第52話 夜の番3

 夕飯を終えて、スクショやらなにやらろくでもない事しかしない状態になっているリーフと調子が悪そうなティアをテントに入れて、今日の夜の見張りが始まった。


「おつかれさまです」

「あぁ……ありがと」


 さすがにこれだけの日数一緒になっていると、色々と感覚が麻痺してきそうだ。修学旅行でもこんなに一緒には泊まらない。


「リーフはテンション上がってやばいわ、ティアもなんか調子悪いわ……あと4日大丈夫か?」

「もう3日たったんですね」

「まあ、初日含めてだけどな……奇跡的に他のグループとかちあうことがないってところか。ティアは遺跡であったっていうし、いることはいるはずなんだろうけどさ」

「そろそろイベントが起きてもおかしくなさそうですね」

「まあ、それはたしかに……掲示板見てると料理関係と消耗品関係の需要がすごいことになってるみたいだからな」


 夜は作業をやりつつ掲示板を確認するようにしている。今日確認した結果がそれだ。どうやら、遺跡やダンジョンなどの攻略が深みに達してレベルも上がってきているらしい。


「それなら、こっちも用意しておきましょう」

「俺たちの分はできたんだろ?」

「でも、需要があるなら作っておいて損はないと思いますから。それに夜はやることがありませんしね」

「……それもそうだな」


 ミドリは今日も道中で薬草類を取るだけ取ってきたらしい。メインで採取したわけじゃないからこの量なら2人でやれば交代時間までに終わるだろうな。


「しかし、ティアかアキさんは水難の相でも出ていそうですね」

「いきなりなんだよ」


 ポーションを作りつつそんな話をミドリがしてくる。


「だって、ティアにききましたよ。前にどこかの遺跡行ったときもびしょ濡れになったって」

「あいつ……まあ、たしかにティアと一緒に行動した時は水関係のなんか起きやすいかもだけど、あくまでゲーム内だぞ」

「そうですか? 前に学校でもありませんでしたっけ?」

「学校で……」


 少し思い出してみる。

 そういえば今年の梅雨の時期になんかあったような。


「ほら、ティアとアキさんが一緒に学校に駆け込んできた日ですよ」

「あぁ~。そういえばそんなこともあったな」


 たしか朝は晴れてて天気予報でもその日はふらないといって油断していたら、振られたんだったかな。折り畳み傘あるって言ってるのに、走ったほうが早いって智愛が行ってしまったのを追いかけてふたりともずぶ濡れになった。


「あれは俺は悪くない!」

「いえ、そうじゃなくてその後のアキさんの反応をいまだに覚えてまして」

「俺なんか変な反応したっけ?」

「ほら、ティアの方見て」


 さらに思い出してみるとあの日の光景が浮かんできた――濡れて夏服だったYシャツが透けて中の下着が……。

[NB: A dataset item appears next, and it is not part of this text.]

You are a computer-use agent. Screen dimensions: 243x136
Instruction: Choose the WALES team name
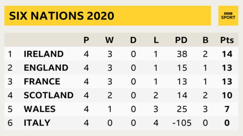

「ぁぁ……そ、そういえば、そんなこともあったにゃぁ」

「顔赤くなってますよ」

「話すのは良くても、スキンシップとかああゆうのはダメなんだって知ってるだろ」

「はい、知ってます。ゲーム内でも正直、着替える時赤くなってるのが想像できます」

「いや、だってキャラの作り直しあのときは時間かかると思ったし……そういえば、未だにできるのか確認してねえな」

「一応、データを削除すればできるらしいですよ。現状、データそのままでは無理みたいです。そもそも性別誤認なんて想定してないと思いますし」

「運営に言わない限り直されはしないってことか……はぁ」

「まあ、これを機会に女の子に耐性つけていきましょう。うちの学校ただでさえ、アキさんよく抱きつかれますし」


 そうなのだ。何故か俺は抱きつかれることがしょっちゅうなのだ。


「あれ、なんでなんだ?」

「女子曰く、身長がちょうどいいと」

「くそぉっ!」


 この夜はその後も何故かミドリにいじられっぱなしでポーションを作っていくことになってしまった。